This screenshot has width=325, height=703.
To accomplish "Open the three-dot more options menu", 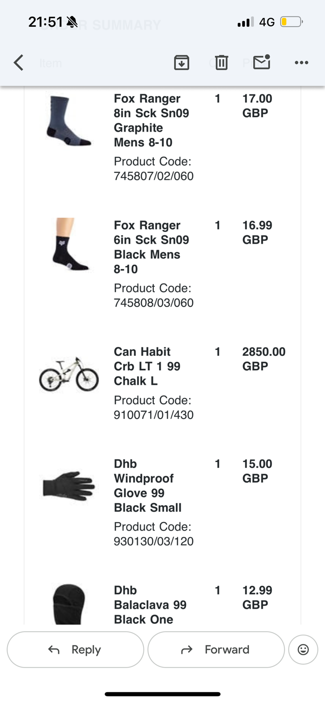I will pos(302,62).
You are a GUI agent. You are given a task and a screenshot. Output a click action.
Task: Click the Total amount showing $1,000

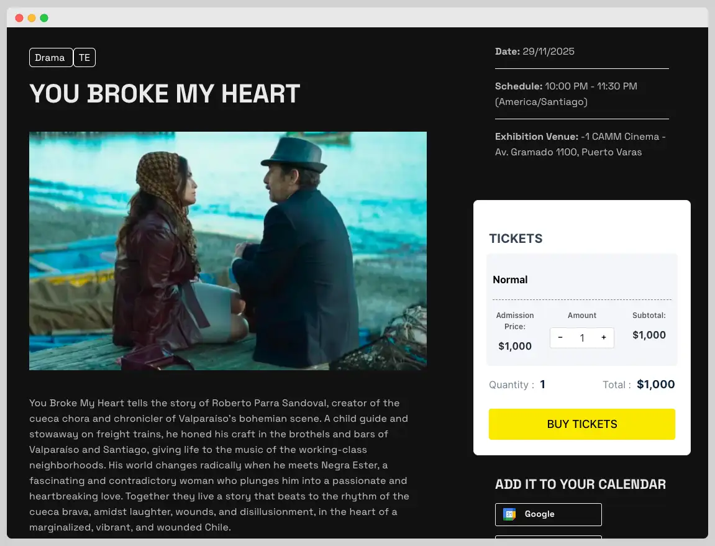point(655,384)
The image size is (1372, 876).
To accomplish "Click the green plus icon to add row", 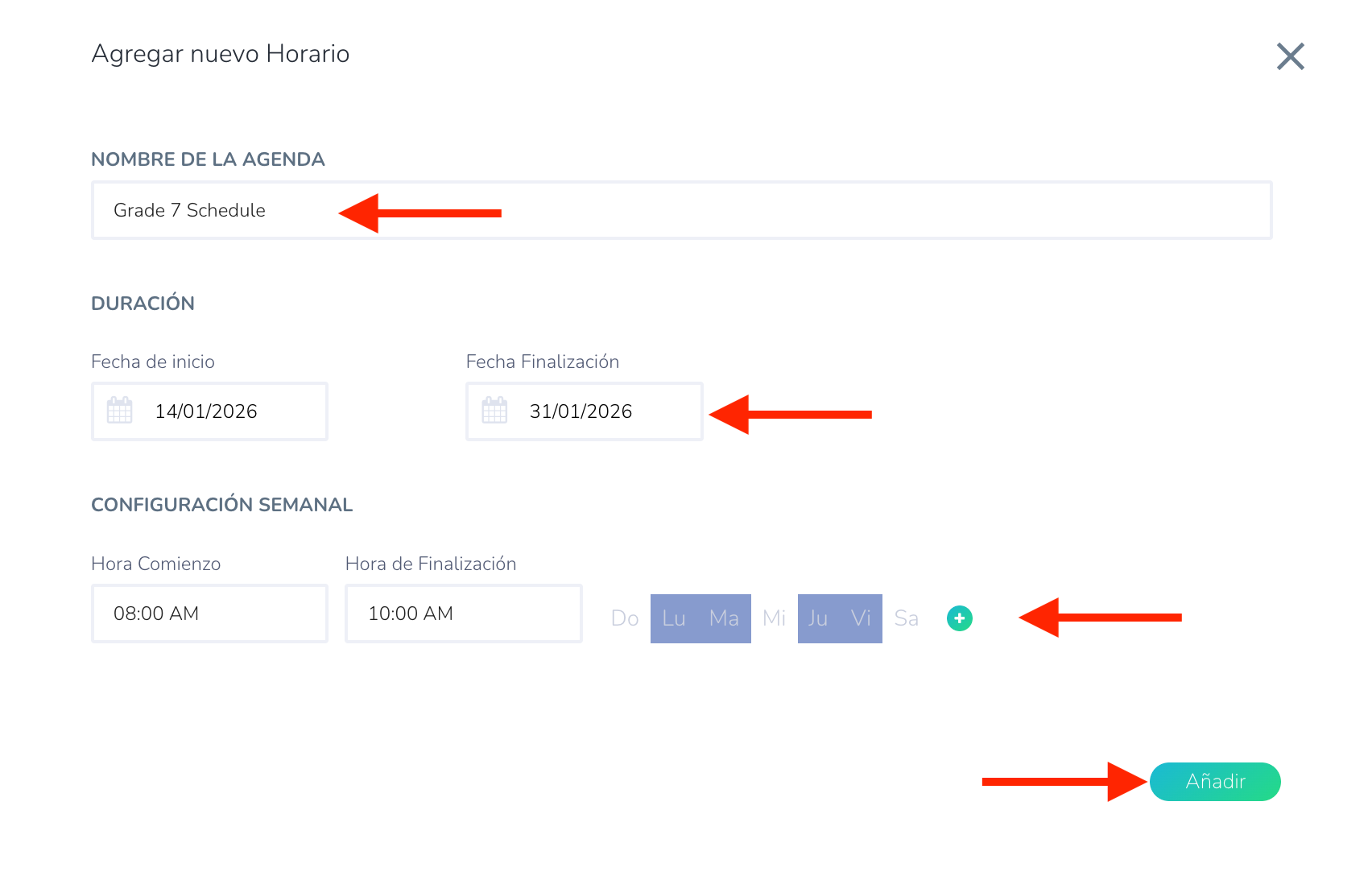I will pyautogui.click(x=959, y=618).
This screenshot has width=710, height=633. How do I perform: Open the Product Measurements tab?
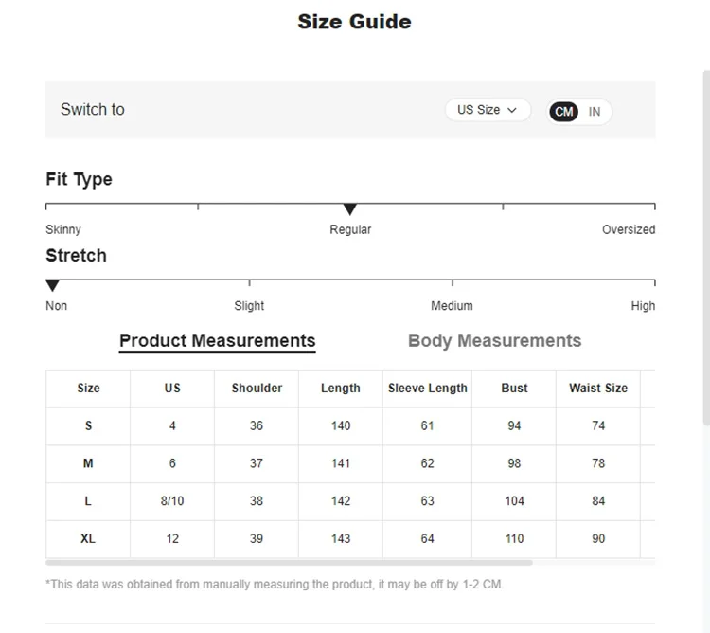coord(217,341)
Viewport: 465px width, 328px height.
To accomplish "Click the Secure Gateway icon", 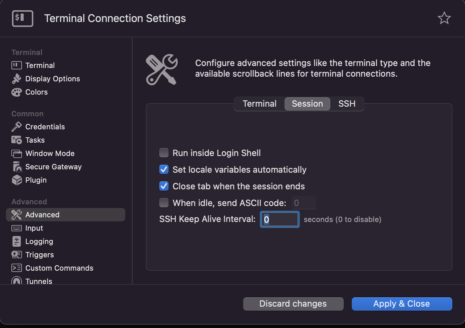I will coord(16,167).

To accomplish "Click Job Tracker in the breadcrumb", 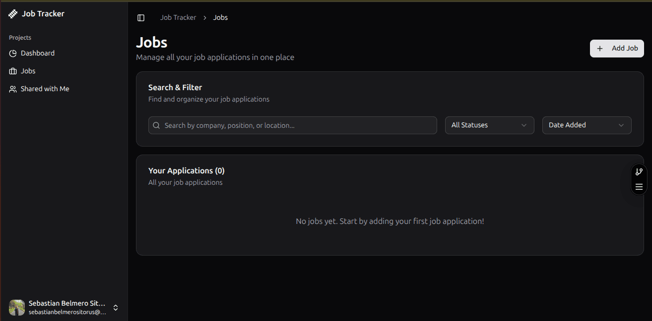I will (178, 17).
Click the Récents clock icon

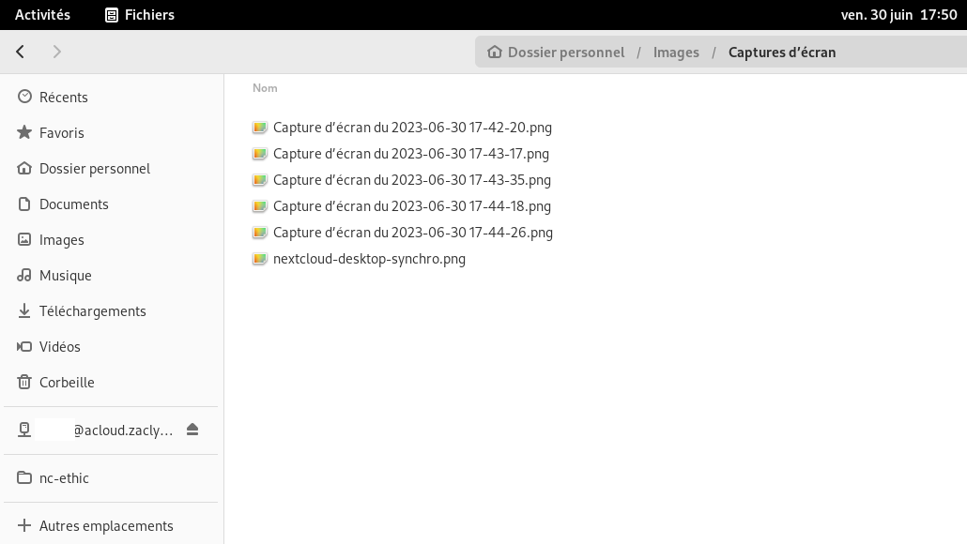click(24, 98)
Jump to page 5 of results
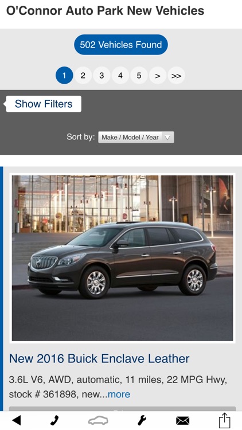The image size is (242, 430). tap(139, 76)
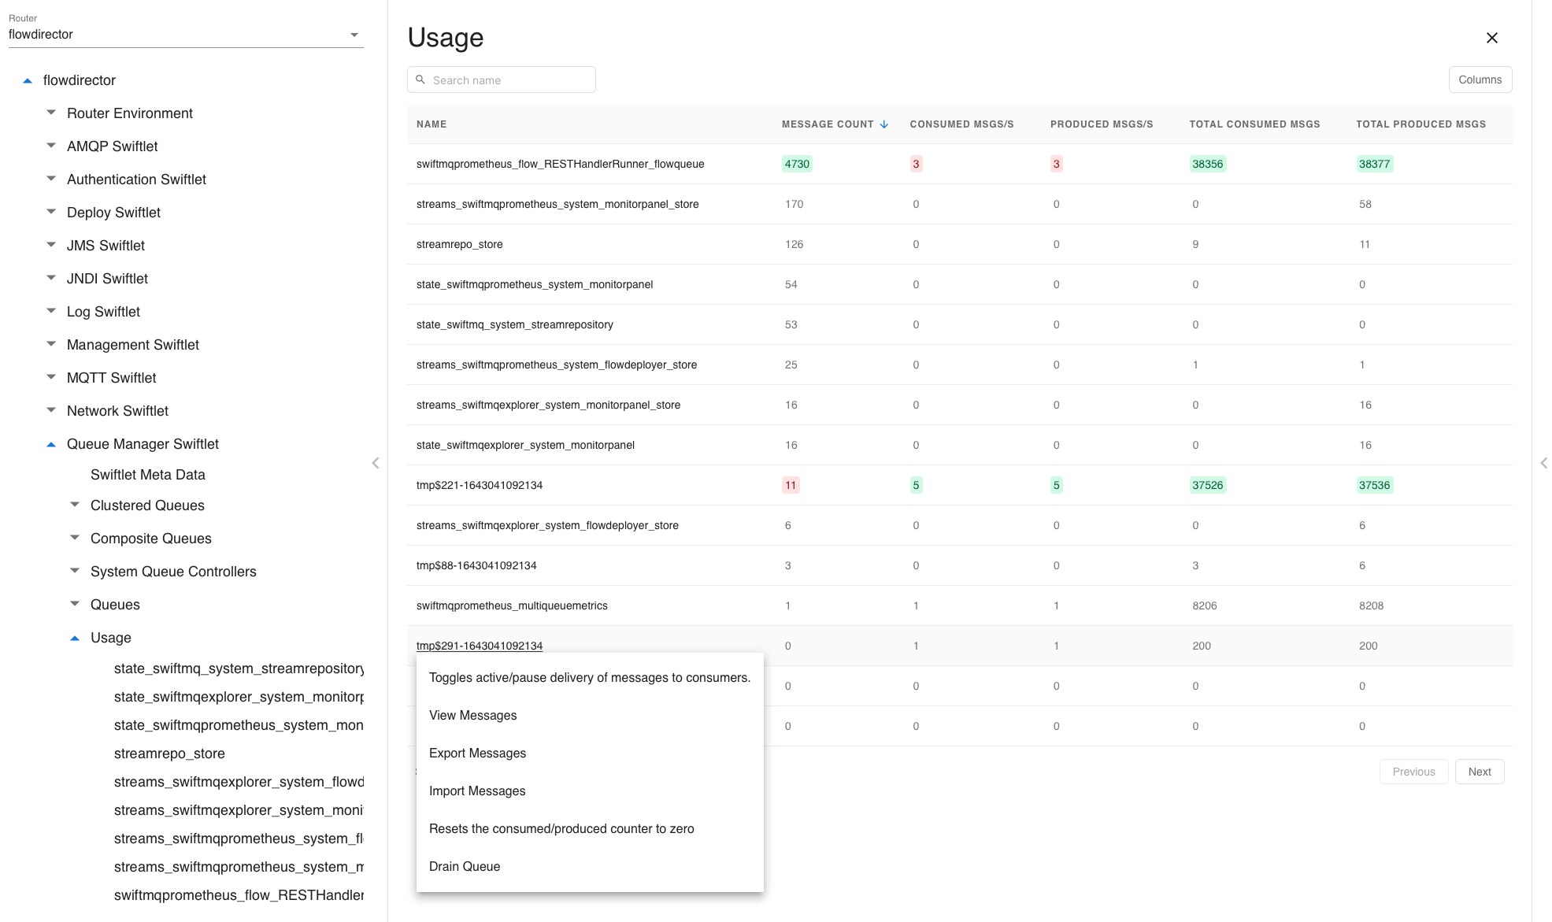This screenshot has height=922, width=1552.
Task: Click the Message Count sort arrow
Action: (884, 124)
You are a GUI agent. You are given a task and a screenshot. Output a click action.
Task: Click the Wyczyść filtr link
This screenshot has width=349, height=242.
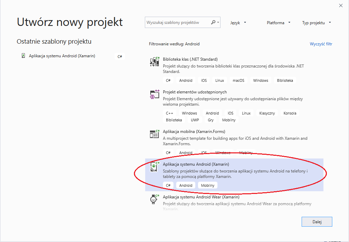click(x=321, y=44)
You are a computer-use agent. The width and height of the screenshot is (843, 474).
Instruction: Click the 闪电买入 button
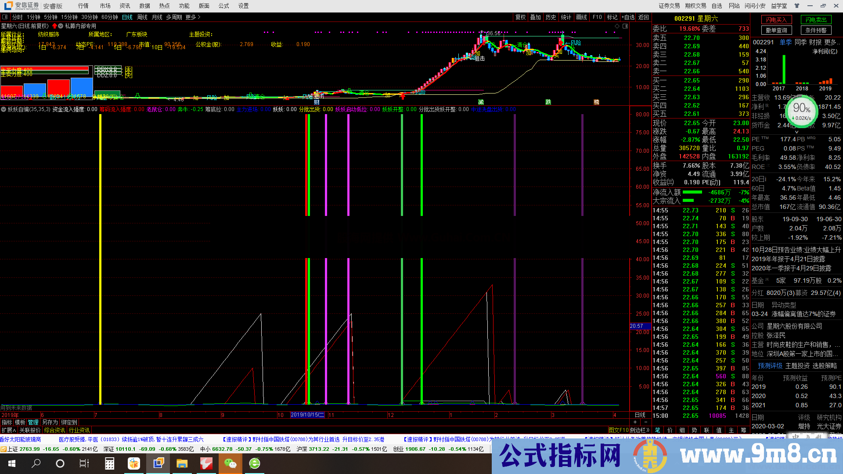pos(776,20)
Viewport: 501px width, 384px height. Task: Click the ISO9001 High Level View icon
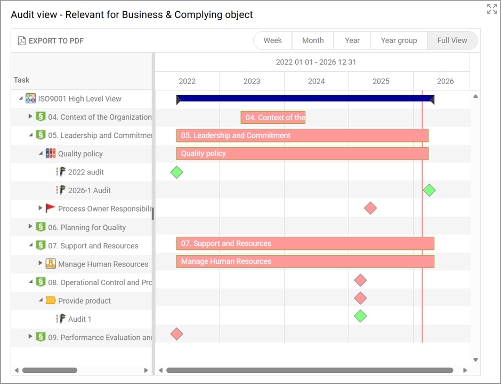coord(31,98)
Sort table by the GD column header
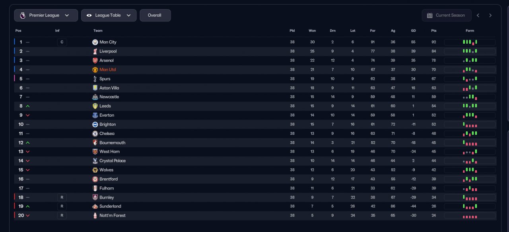Screen dimensions: 509x232 (414, 31)
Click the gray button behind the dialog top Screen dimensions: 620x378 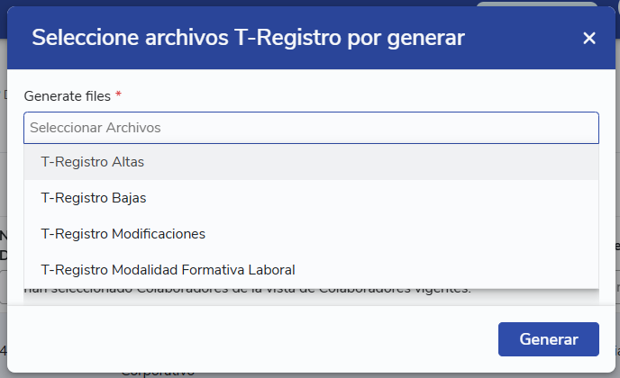536,4
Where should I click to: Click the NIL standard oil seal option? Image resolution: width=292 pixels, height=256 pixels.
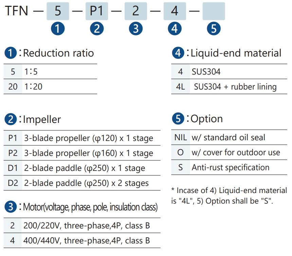229,137
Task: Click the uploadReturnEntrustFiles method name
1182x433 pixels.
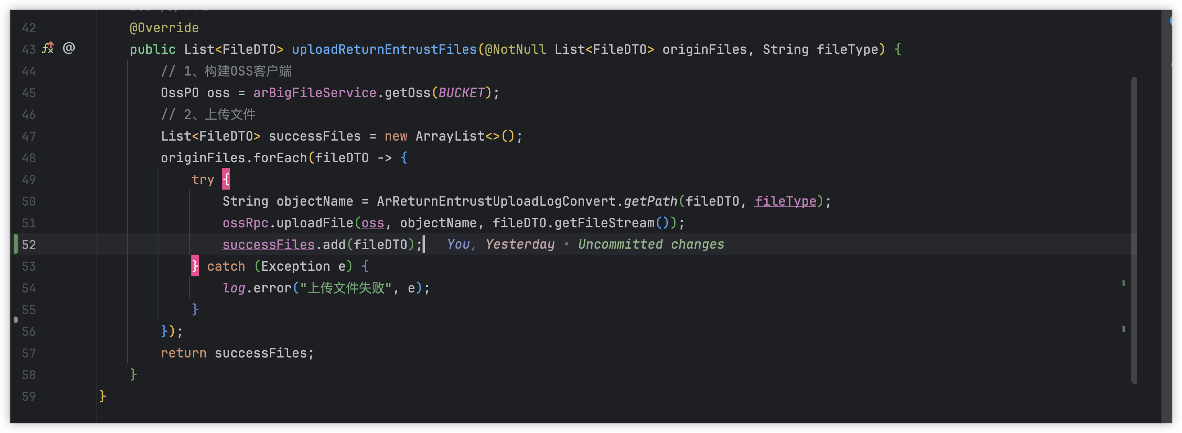Action: [384, 49]
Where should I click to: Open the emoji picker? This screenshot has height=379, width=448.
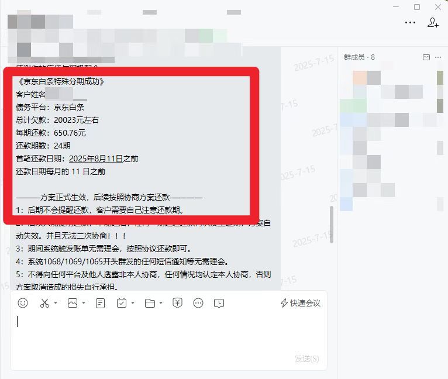point(23,303)
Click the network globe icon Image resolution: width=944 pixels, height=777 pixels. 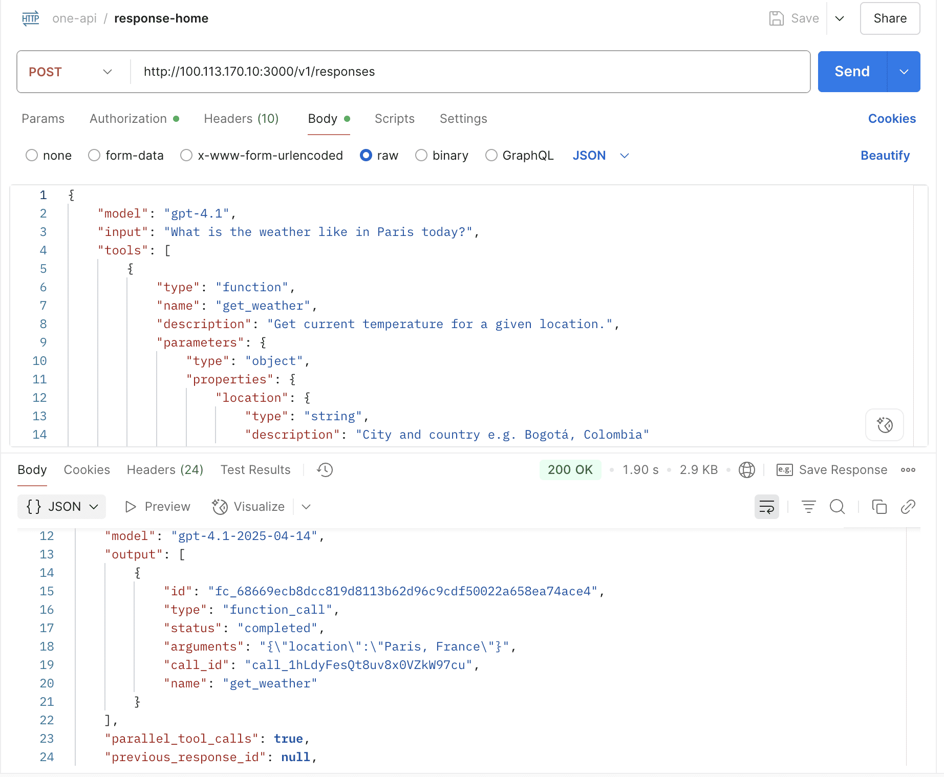[x=746, y=470]
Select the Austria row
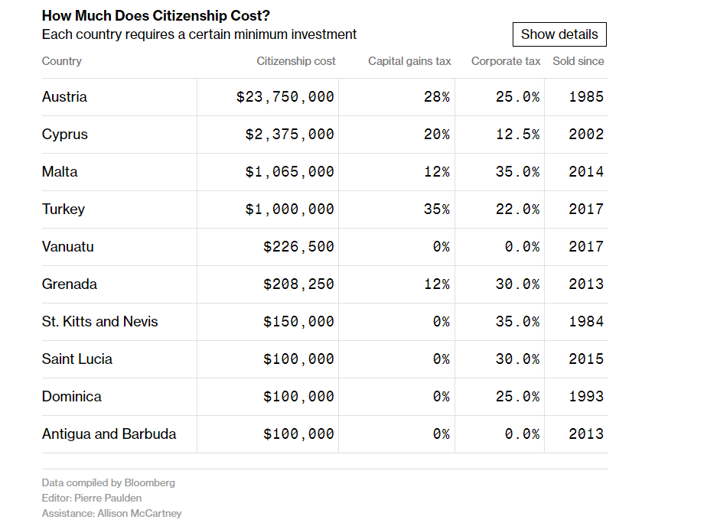The image size is (707, 526). pos(64,97)
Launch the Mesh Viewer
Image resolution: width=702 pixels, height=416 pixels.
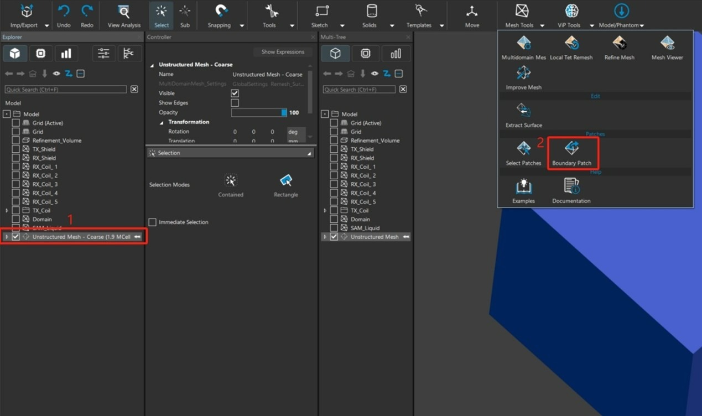click(667, 43)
+---+
### Instruction
Rewrite only the lines of the listing from the line containing "Launch the Mesh Viewer" through the end of the listing, inclusive, replacing "Mesh Viewer" with "Mesh Inspector" and leaving everything else unchanged. Omit the pictures from your output.

### Result for this exercise
Launch the Mesh Inspector
Image resolution: width=702 pixels, height=416 pixels.
click(667, 43)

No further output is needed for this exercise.